Issues: Determination of assessable value for payment of Central Excise Duty based on inclusion of VAT element on goods supplied by Principal Manufacturer.

Summary:
The appellant, a manufacturer of Engine parts and Aluminum raw castings, received Catalyst from M/s Hyundai Motors India Ltd. for manufacturing components on job work basis. The appellant cleared finished goods without including VAT on the impugned goods, resulting in short payment of duty. The appellant contended that VAT should not be included in the assessable value as price is the sole consideration. They argued that inclusion of Central Excise duty in the cost of material supplied does not arise as they are availing CENVAT credit. The appellant also highlighted that the demand was time-barred and cited legal precedents to support their claim.

The main issue was whether the element of VAT not paid on the catalyst should be included by the appellant for determining the transaction value of finished goods for Central Excise Duty payment. The Tribunal held that the liability to pay tax for the catalyst supplied by M/s HMIL rests with them, and there is no provision to include notional duties unpaid on intermediate goods onto the transaction value of the buyer. Additionally, section 4(3)(d) of the Central Excise Act excludes taxes from transaction value, which was not addressed in the impugned order.

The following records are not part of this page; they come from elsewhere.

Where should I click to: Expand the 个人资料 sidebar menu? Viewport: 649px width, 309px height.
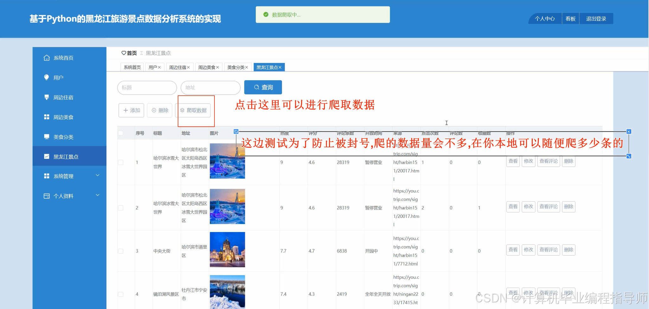(63, 196)
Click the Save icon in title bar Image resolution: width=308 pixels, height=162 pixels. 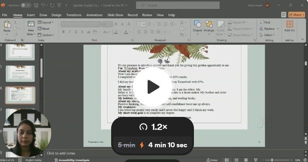tap(36, 5)
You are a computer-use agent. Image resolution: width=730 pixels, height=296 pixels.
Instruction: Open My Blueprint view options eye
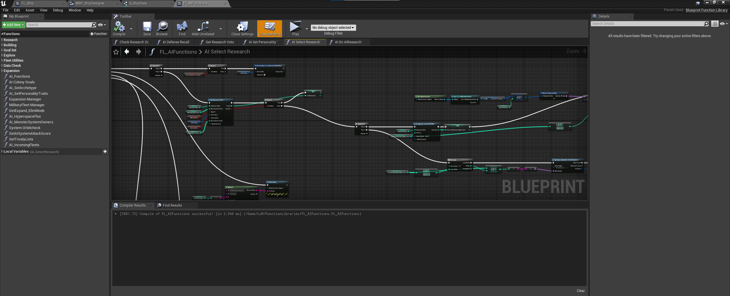coord(102,25)
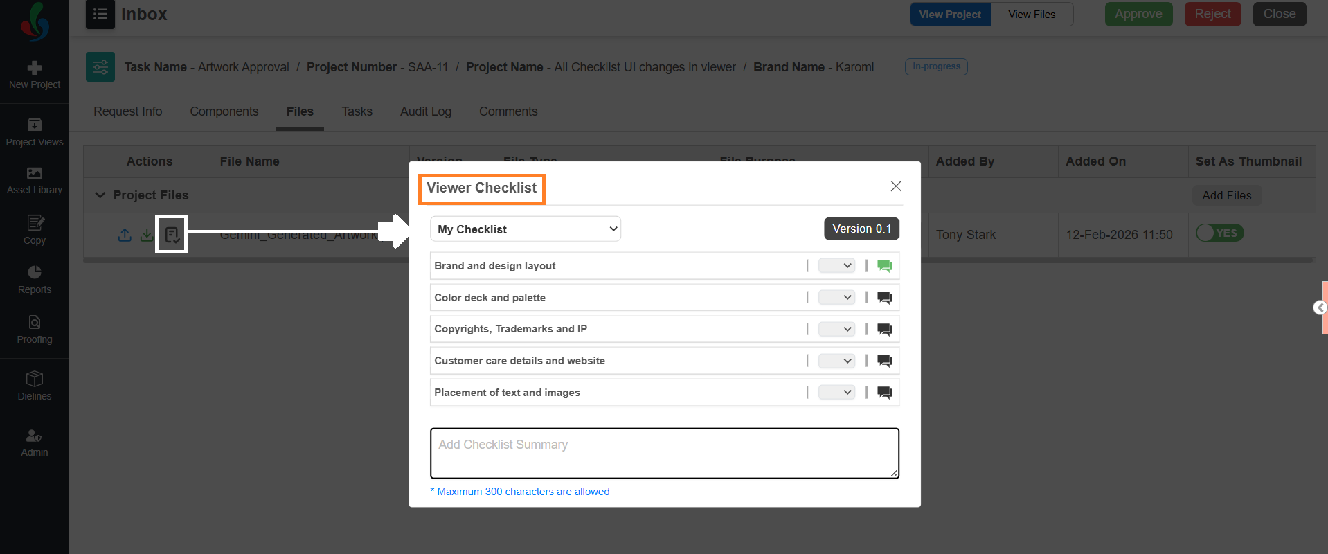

The Tribunal referred to the Commissioner (Appeals) order in the appellant's own case, which cited CBEC's Manual and legal precedent to support the exclusion of taxes from transaction value. It was clarified that the appellant cannot be held liable for HMIL's non-payment of sales tax, and hence, the appeal was allowed on merits. The impugned order was set aside, and the appellant was granted consequential relief.